Ok, so I am not big on tagging. but this one looked like fun. This is a tag from Devri. My linkage is having attitude... otherwise I would link. Do the tag if you like, that is up to you. List 7 random or weird facts or secrets about yourself. ok, here are mine.

1. I am scared of the dark. I sleep with the kitchen light on. And the master bath light.
2. When I was little we lived in the getto(for real) and people were always trying to break into our house during the night. One time there was a dead man on our lawn when we woke up in the morning. Another time we found a drunk passed out bum sleeping in our car. It was a clunker so I dont think the locks worked. For these reasons I am still traumatized and sleep with a hammer under the bed in case I need to protect myself and the kids. Chris makes fun of it.
We own guns and I know how to shoot them but I dont know how to load them. And I would be too scared to use one even if I needed to. I would probably miss the target. I'm not the best shooter,I need more practice.

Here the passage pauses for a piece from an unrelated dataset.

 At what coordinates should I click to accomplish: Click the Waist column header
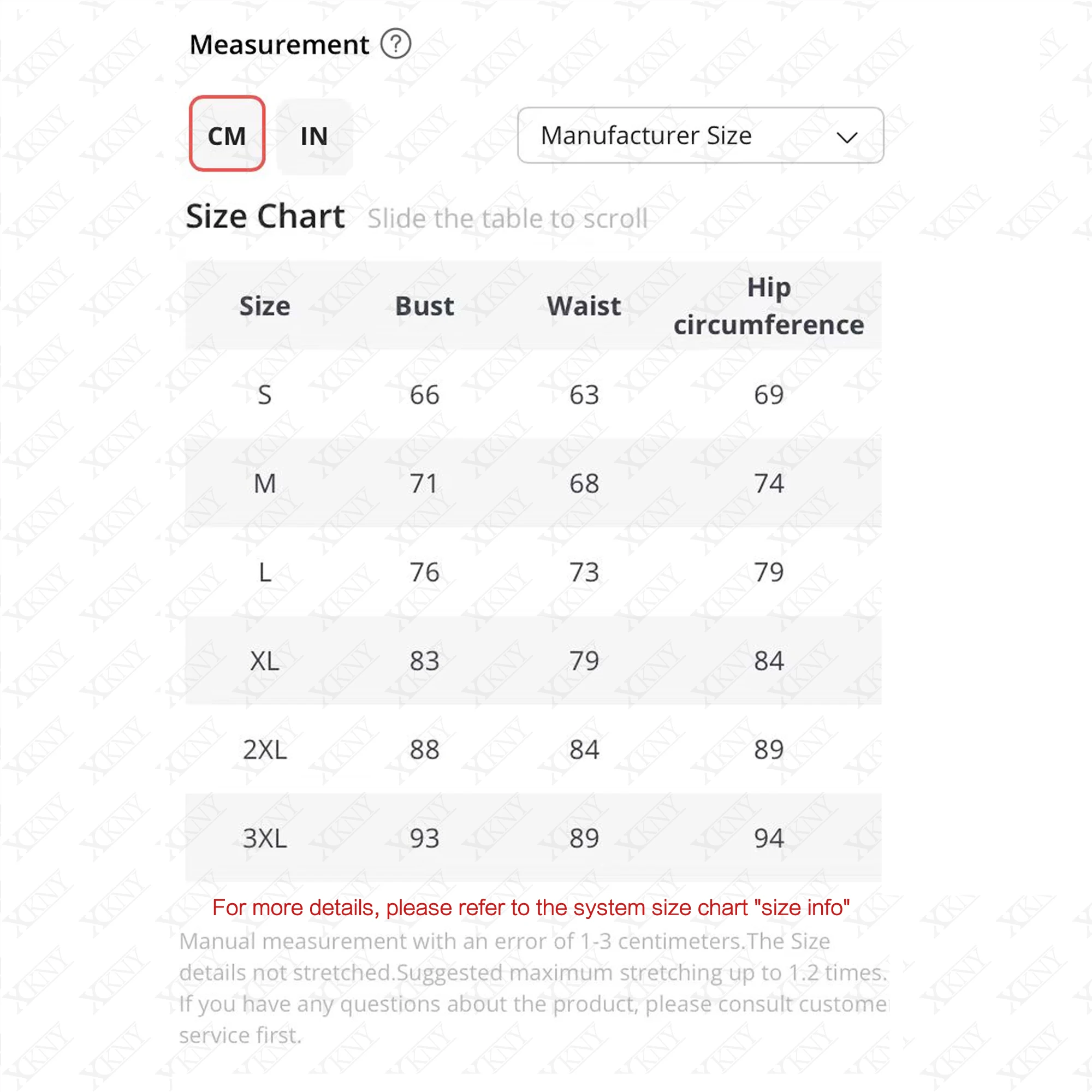pyautogui.click(x=584, y=306)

3. In high school I took woodshop,mechanics and drafting instead of home ec. because i hated cooking and I already knew how to sew. I built a wobbly stool and failed woodshop,aced drafting and mechanics.I still hate cooking.

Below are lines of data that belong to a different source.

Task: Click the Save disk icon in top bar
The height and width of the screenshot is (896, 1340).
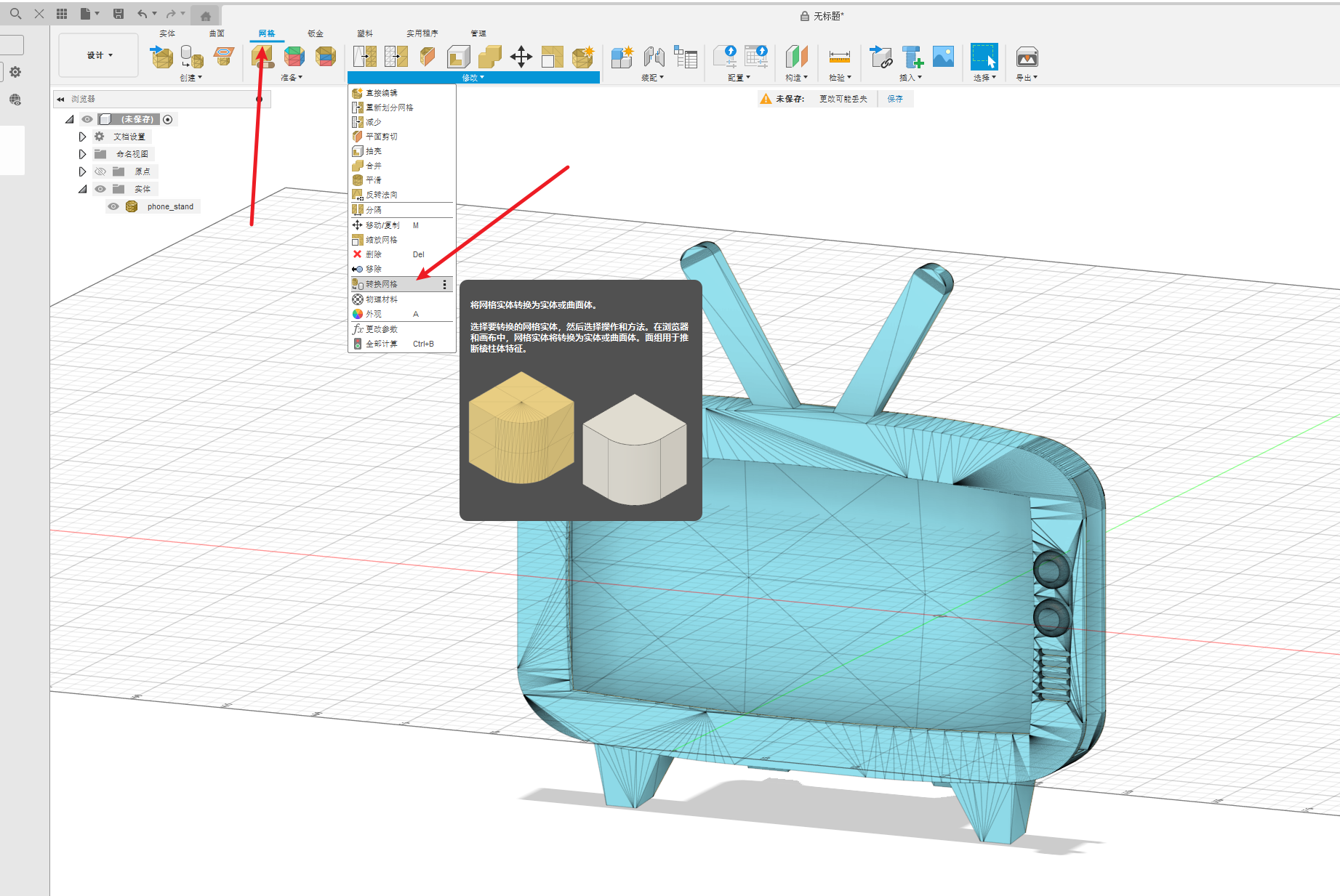Action: click(x=119, y=14)
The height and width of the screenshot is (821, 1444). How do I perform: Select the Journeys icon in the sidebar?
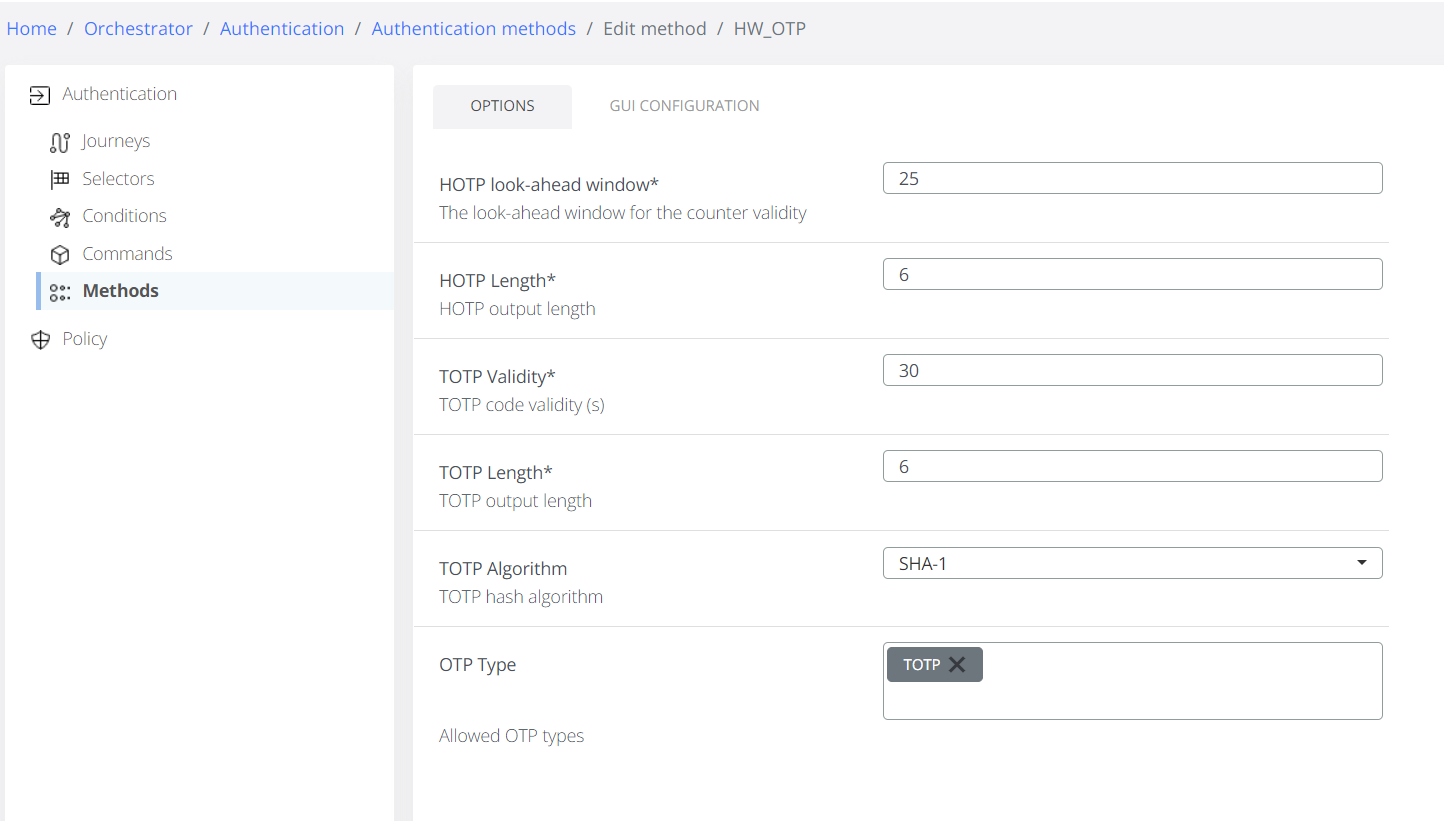[x=60, y=141]

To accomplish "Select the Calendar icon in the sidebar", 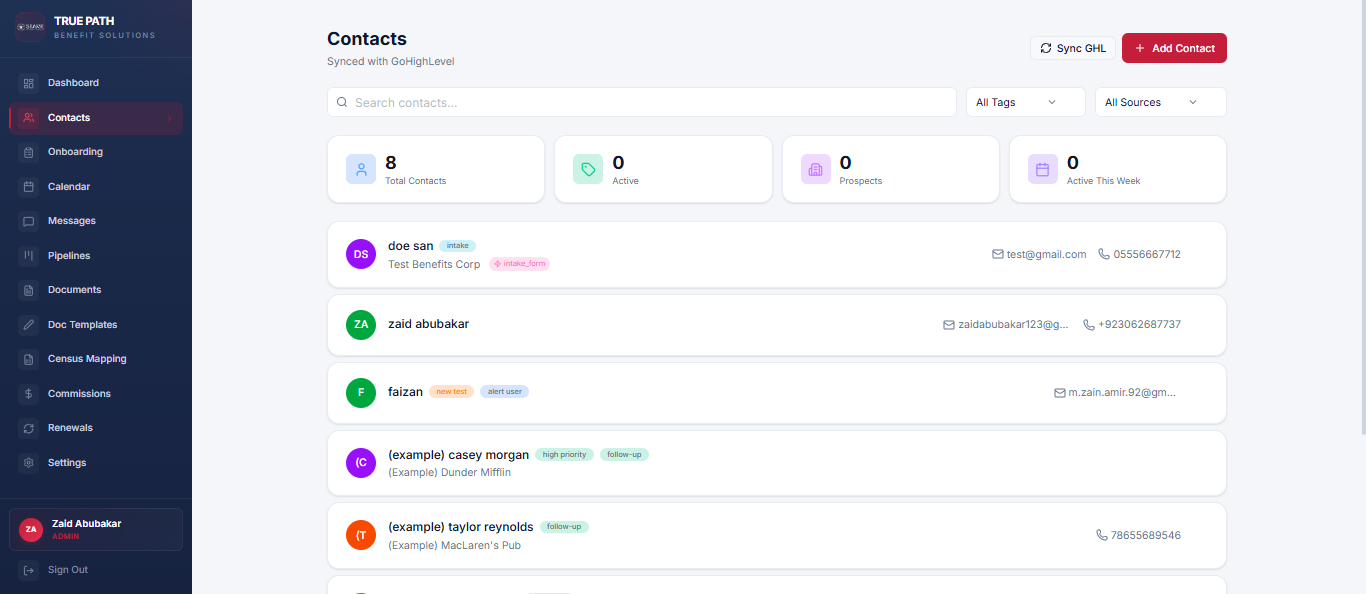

4. In kindergarten I was painfully shy and I was too scared to ask to go to the bathroom. So I peed my pants everyday. Then denied it while standing there wet.
5. In high school on a choir trip I had a boy( Justin Byrne...youth conference boy) in my room. He lived in the city we went to and met us at the hotel. There was a rule of no members of the opposite sex allowed in rooms with the door closed. We closed the door. We didnt do anything except talk. Nikki was in the bathroom the whole time documenting it all in her journal. He was my first boyfriend. It was all really lame now that I think back to it,but whatever.
6. I am petrified of needles. I cry and almost faint whenever me or the kids have to have one.
7. When I was little and we lived in the getto, one night in the niddle of the night, a teenager stole a crane from a near by worksite and drove it down our street and crushed our van right in half. My parents didnt know wether to laugh or cry so we all stood outside laughing.

Ok, so thanks for reading. Time to go to bed. Your all tagged, if you want to be.